_EXERCISE DETAILS_
Please rescale the records from the line holding "The image size" through the end of the records, inclusive, and give those lines again with the requests included. Multiply every coordinate in the answers by 1.2 and round to whole numbers, with halves going up. Leave all other numbers unchanged, and leave out the pictures.

_RECORDS FOR THE TASK_

----

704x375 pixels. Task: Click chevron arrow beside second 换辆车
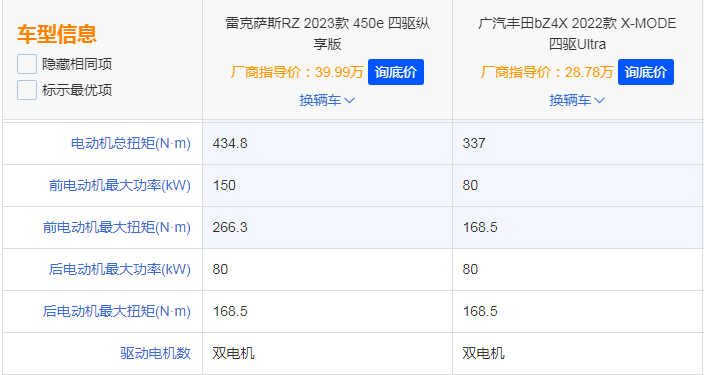click(x=599, y=101)
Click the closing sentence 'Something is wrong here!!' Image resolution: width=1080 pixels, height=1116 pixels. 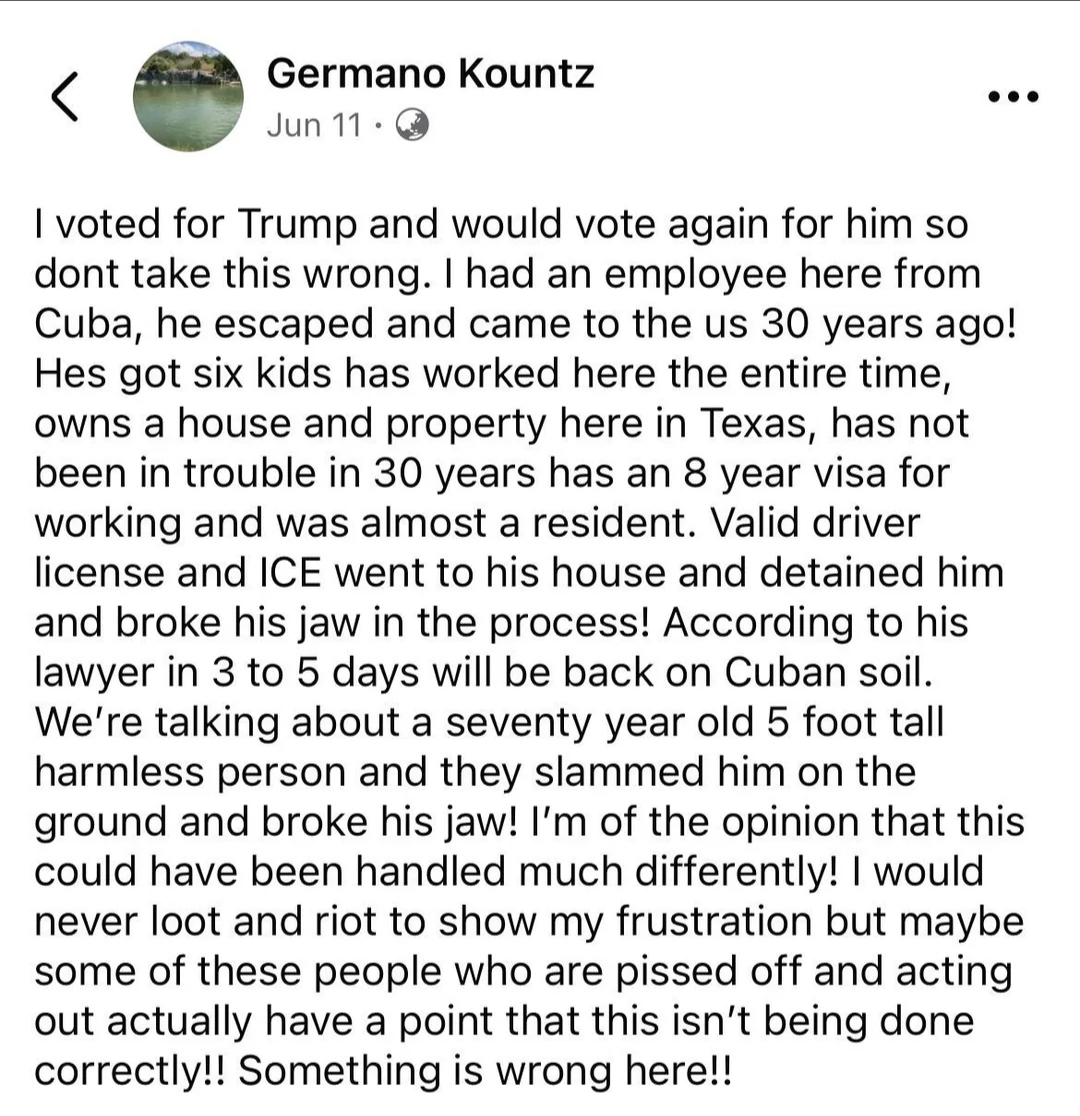tap(485, 1071)
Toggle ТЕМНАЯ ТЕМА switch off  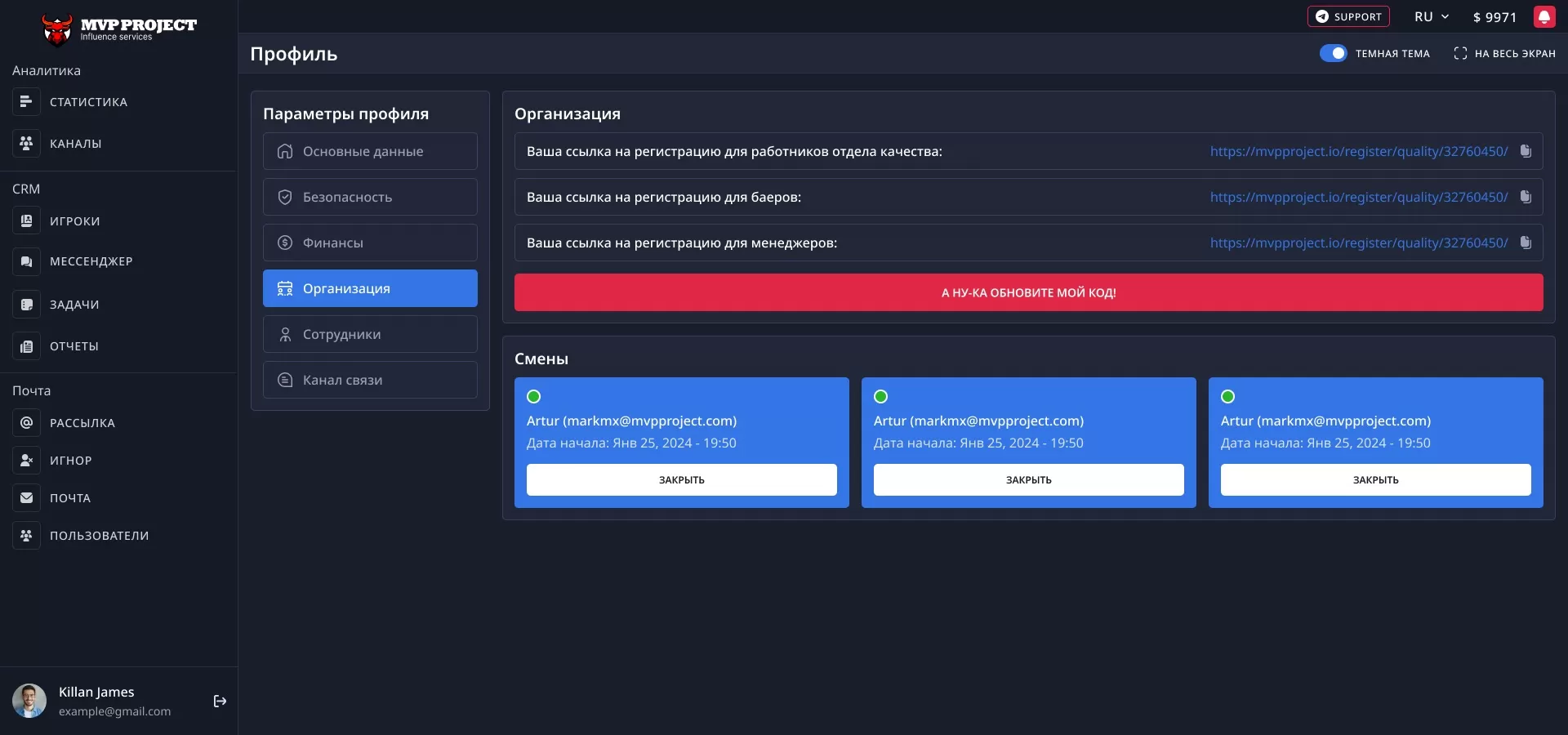point(1334,53)
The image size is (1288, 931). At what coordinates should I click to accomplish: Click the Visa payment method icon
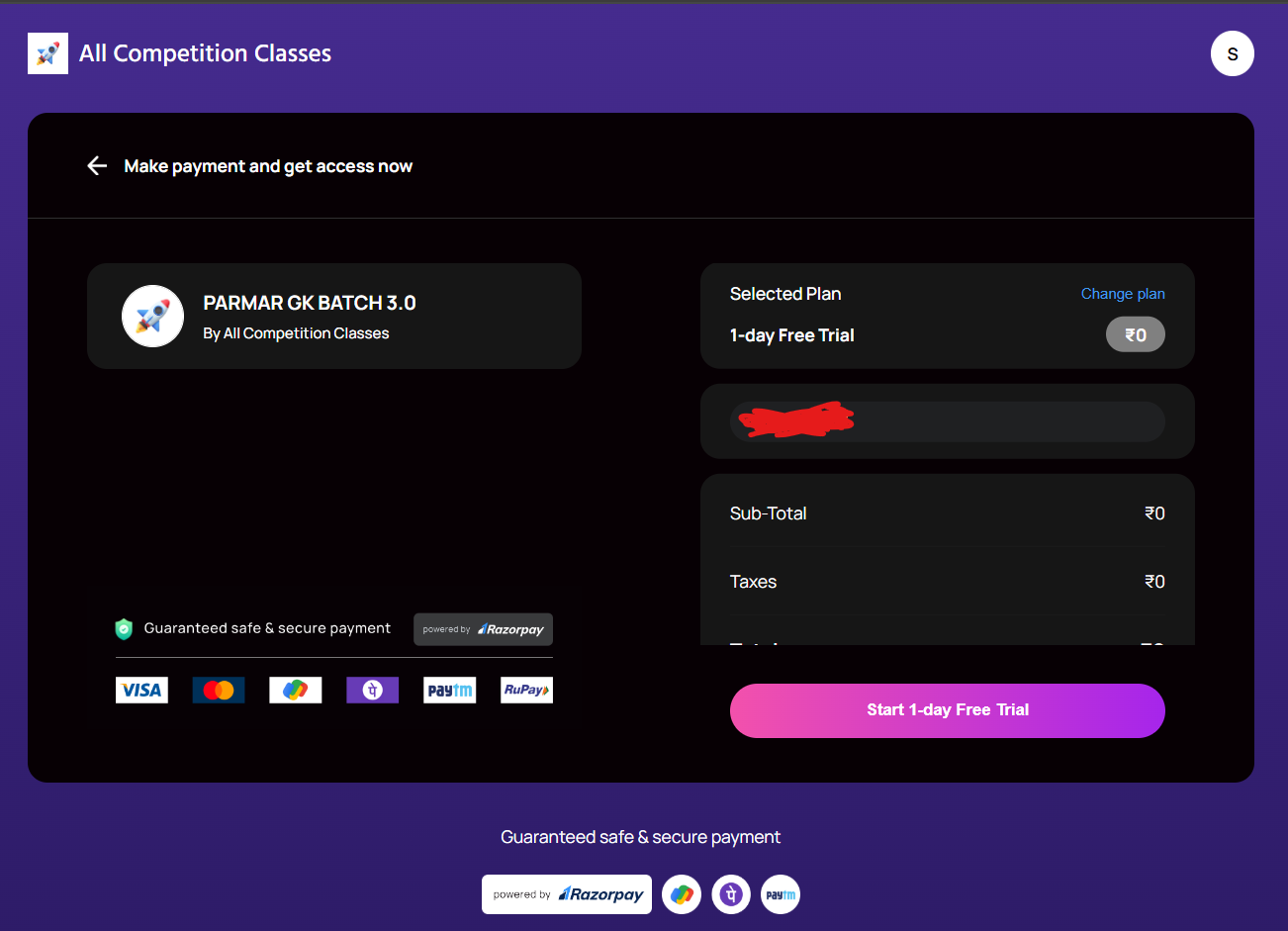point(141,690)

----

_SOLUTION TO THIS PROBLEM_
The image size is (1288, 931). At what coordinates should I click to accomplish: Click the Visa payment method icon
point(169,828)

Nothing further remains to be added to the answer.